The Crookes Tube and the X-Rays
The Crookes tube was the chemistry-and-physics laboratory apparatus Crookes had built across the 1870s to produce radiant matter at low pressure. By the mid-1890s it was the standard cathode-ray-research instrument across European university laboratories. Wilhelm Roentgen, Professor of Physics at Würzburg, was using a Pluecker-Crookes-Hittorf vacuum tube on 8 November 1895 to investigate the cathode-ray fluorescence question when he noticed that a barium platinocyanide screen on his laboratory bench was glowing despite being shielded from the tube by black cardboard. The rays passing through the cardboard were the X-rays.
Roentgen's 28 December 1895 paper "Über eine neue Art von Strahlen" set out the discovery and the photographic-imaging applications that followed within weeks. Within seven months, the Borderland Volume 3 Number 13 of July 1896 carried the substantive article "From the Roentgen Rays to the Existence of the Soul" in Article VIII, taking the Roentgen rays as the demonstration that invisible energies were physically detectable and arguing that the soul might therefore be similarly detectable through an analogous laboratory programme. The Borderland Volume 4 Number 1 of January 1897 then carried the closing piece "Roentgen's Vindication of Reichenbach" at page 35, taking the X-ray as confirmation of Carl von Reichenbach's odylic-force hypothesis of the 1840s.
The Crookes-tube to X-ray to psychical-research lineage is the substantive late-Victorian intersection of physics and the investigation of the invisible. It runs forward through the early-twentieth-century radium-and-clairvoyance literature, through the inter-war SPR research, and through the mid-twentieth-century Borderland Sciences Research Associates "etheric" framework that Meade Layne and the Round Robin circle inherited from the same documentary precedent.
Photographs
Crookes was a heavily-photographed figure of the late-Victorian scientific establishment. The Wellcome Collection holds the principal portrait used here. The Vanity Fair Leslie Ward caricature of 21 May 1903, the late-life portrait of 1906, and the studio portrait reproduced below cover his last two decades. The young-Crookes portrait from his Royal College of Chemistry years under Hofmann shows him before the thallium discovery.

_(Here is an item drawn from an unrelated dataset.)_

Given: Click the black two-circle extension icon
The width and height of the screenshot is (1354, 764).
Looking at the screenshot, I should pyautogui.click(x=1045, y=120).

Significance to the Archive
Crookes sits at the substantive intersection of late-Victorian working laboratory science and the English-language psychical-research investigation programme. He held the position from the 1870 Spiritualism investigation through to his death in 1919 without retraction and without the institutional cost a working chemist of his generation would normally have paid for it. The Royal Society Presidency from 1913 to 1915 was the highest scientific office in Britain. He held it nineteen years after the publication of his Spiritualism findings, with no internal contradiction.
The Crookes-tube to Roentgen X-ray to Borderland-period psychical-research lineage documented in the Borderland Volume 4 Number 2 Gallery profile of April 1897 is the substantive editorial connection that the archive's pre-1947 reference layer runs through. Crookes was the laboratory figure W. T. Stead chose as the centrepiece of the Borderland closing volume. His Inaugural Address as SPR President was the longest reproduction of any text Borderland carried across its eighteen-issue run. The Borderland Bibliographical lineage to BSRA Round Robin runs through Crookes's "radiant matter" framework as one of its two principal English-language sources (the other being F. W. H. Myers).